OPENING FOREWARD


This brochure is compiled not only to mark the opening of our new pavilion but to put account some of the ‘ups and downs’ of Blackley Cricket Club.

The seeds of this pavilion were sown one Sunday morning in March 1972 when pre-season preparation revealed holes in the floor of the visitors changing room. Ripping up the floor boards shoed serious deterioration and dry rot in the joists. Deeper and more detailed inspection of the building proved that the deficiency and weaknesses would require at least £1000 to remedy. A meeting of the Executive Committee was called and subsequently their recommendations that a Building Fund be started to provide a new pavilion was put to the General Committee and accepted. As to the changing room with no floor, a couple of Sundays later, a few of the lads dressed in ‘old togs’ and sporting shovels, Wellington boots and trowels, arrived to mix concrete and fill in the ‘hole’.

Almost as it to confirm the decision of a new pavilion, during that summer, panelling in the tearoom (a wood hut purchased as army surplus at the end of the 2nd World War) came away to show wet rot in the supporting timbers. So a new pavilion grew to a larger building putting all the amenities under one roof.

The original price for the project was £2500 but overtaken by the now common word ‘inflation’ this soon grew to £5000, thus putting our original ideas will beyond our means. Quotations and estimates followed for a less ambitious project and it was finally settled that we purchase two prefabs second hand and erect them on a concrete bases as one building.

Enquires to the strength and stresses and strains of this were made and assurances given by the suppliers ‘The West Midland Construction Co. Ltd’ that there was no problem. So in the summer of 1976 the foundations and base were laid, ready for the erection of the concrete slabs at the end of the cricket season.

Worried about the possibilities of gales and bad weather the committee decided to make enquires about paying for the construction. The suppliers of the buildings provided the names of a team who undertook erection work for them. Thus believing erectors who were handling the building constantly would be the best able to do the job they were assigned at a cost of £250 for a weeks work.

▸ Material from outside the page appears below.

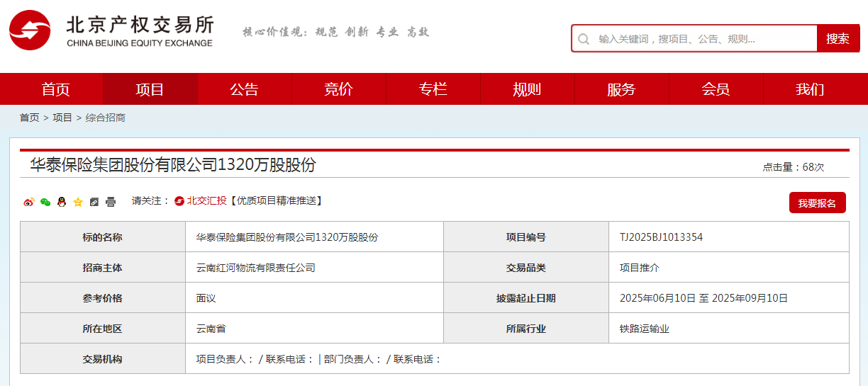868x386 pixels.
Task: Print the page using printer icon
Action: [x=111, y=202]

The men arrived at the beginning of September and in seven days we were looking at a completed shell. Work then began on the dividing walls inside the building and the glazing of windows, and teams of between six and ten of our members gave up their weekends to this effort. All went well until a high wind in late October ripped off several sheets of asbestos from the roof. Investigating the cause showed that they had been nailed into position instead of being bolted. Undaunted, however, the lads rallied and decided to put o a timber roof using the floorboards supplied with the buildings. For weekends in the rain and cold winds they laboured fighting the elements to get the place watertight, covering the timber with waterproof felt.